2016-06-30
Excerpted with permission from the Rutland Daily Herald. An old adage reads, "Good things come in small packages." Vermont is clear proof. Ever since the Vermont Supreme Court decision of Dec. 20, the eyes of the nation are upon our state. Many Americans consider the court's decision a legal milestone and a cultural turning point. But also, not surprisingly, Montpelier is being flooded with thousands of out-of-state letters filled with inflammatory rhetoric and spurious homophobic assertions, many of them written by Christians who use the Bible much as a drunk does a lamppost--more for support than for illumination. I am reminded of the wise conclusion of William Penn: "To be ferocious in religion is to be ferociously irreligious." Readers will remember the court ruled that the common benefits and protection that flow from marriages under Vermont law must be extended to same-sex couples but left it to the Legislature to craft a remedy for the discrimination the court had deemed unconstitutional. On the day following the ruling, an editorial in the Rutland Herald suggested that "the two obvious remedies are to broaden the definition of marriage to include same-sex couples, or to create another form of legally sanctioned domestic partnership that guarantees the same benefits." It occurs to me that all Vermonters should take time out from the clamor of life to become for a while as reflective as possible. Thoughtful conversations need to take place in every family, in every church, temple, and mosque, in every field, factory, and office. Our representatives in Montpelier must hear from us, but only the most carefully thought out reasons for our positions. To be avoided at all costs is the solace of opinion without the pain of thought.

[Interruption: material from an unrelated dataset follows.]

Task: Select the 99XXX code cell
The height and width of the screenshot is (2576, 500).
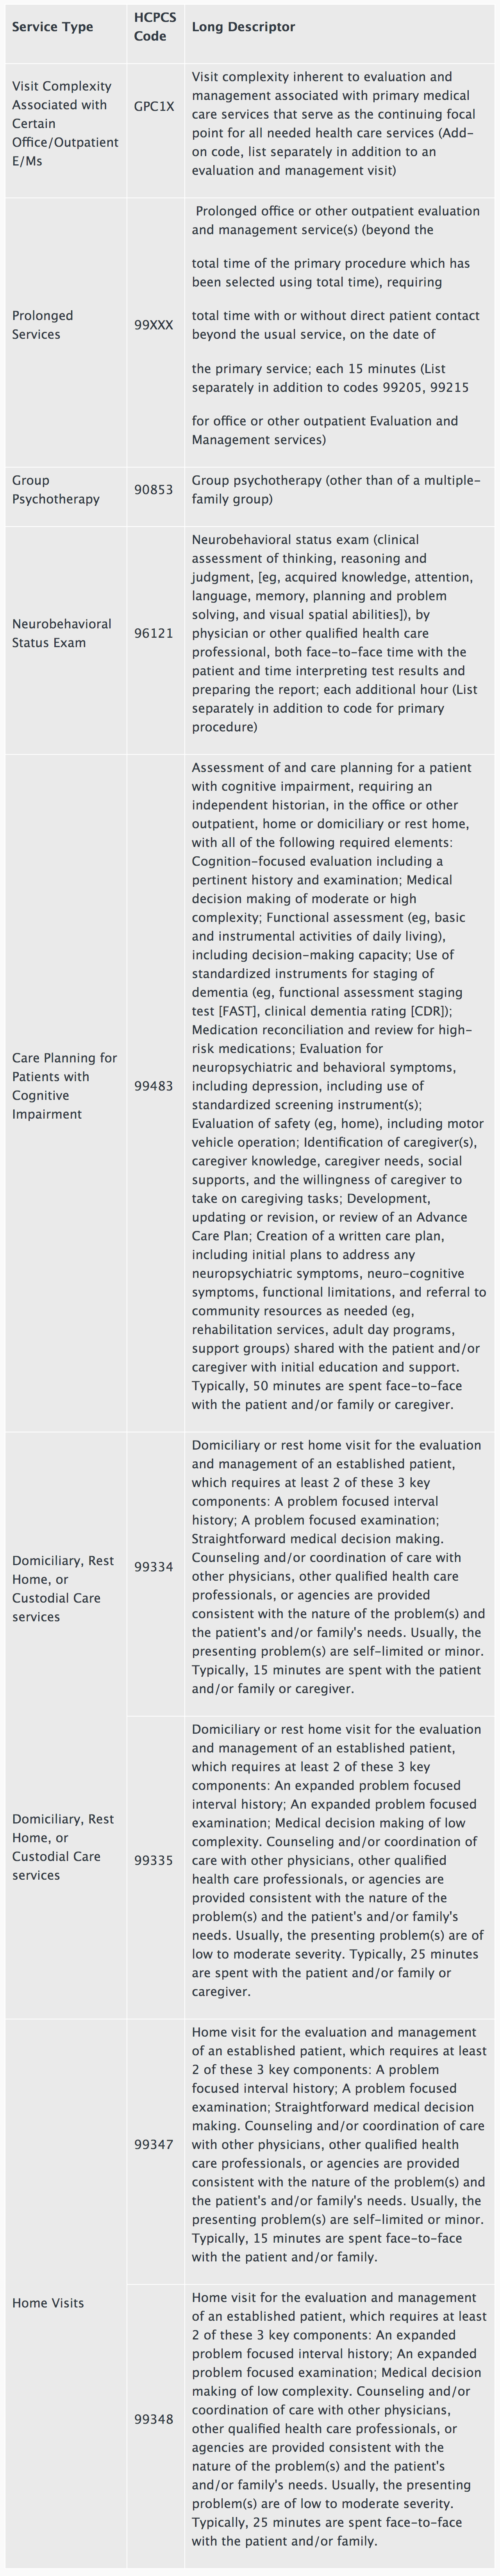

For example, many letters sent our legislators enjoin them to remember "the sanctity of traditional marriage." Yet few traditions have changed more over the years than marital ones. For centuries, parents knew best--marriages were arranged. For an even longer period of time, husbands had all property rights including their wives and daughters themselves. Until very recently interracial marriages often were forbidden, and Bible readers should recall that the early biblical practice of polygamy, although later abandoned, is nowhere in the Bible explicitly forbidden. In short, with so many traditions, we need both to recover and recover from them. All of which is not to take away from the sanctity of marriage, for few things are more sacred than an avowed commitment between two people to an intimate, lifelong relationship. People who say "same -sex marriage makes me uncomfortable" should probably remind themselves that comfort has nothing to do with the issue and that, often as not, change is discomforting. I think those of us who are straight people really need to sit down quietly and compare our own discomfort with the discomfort of gays and lesbians who for year shave been excluded, isolated, silenced, abused, and even killed. The argument that gays threaten to destroy heterosexual marriage is an assertion only, not an argument. If anyone destroys marriage, it's married people, not gays. Finally, I think we need to examine carefully the position shared by many thoughtful folk who are anxious that whatever the legislators in Montpelier do it must be everything as good as marriage."
In 1896 in Plessy vs. Ferguson, the U.S. Supreme Court found "separate but equal" to be constitutional in educating black and white children. But in 1954 the court ruled that "separate" inevitably meant unequal. Would not the same inequality prove true were civil marriage reserved for straight couples only while gay and lesbian unions were designated otherwise? Further, if for all of us marriage is a profound symbol, and for some of us a sacred one, what right have straight people to deny it to gays and lesbians for whom it is altogether as meaningful? I think gays are right in insisting that marriage by any other name just isn't marriage. And isn't it ironic that Vermont today recognizes gay and lesbian families, but has yet to legalize the marriages which generally precede the formation of families? By recalling "our common humanity" the Supreme Court reminded us that all human relationships be judged by their inner worth, not by their outward appearance. That being the case, I believe the state should not hesitate to offer gays and lesbians the same civil marriage available to straight couples. Certainly the legal matter of extending rights would be vastly simplified if the marriage language were uniform.

As a male I consider myself at best a recovering chauvinist. As a white person I am a recovering racist, and as a straight person a recovering heterosexist. To women, African-Americans, gays, and lesbians, I am deeply grateful for stretching my mind, deepening my heart, and convincing me that no human being should ever be patient with prejudice at the expense of its victims.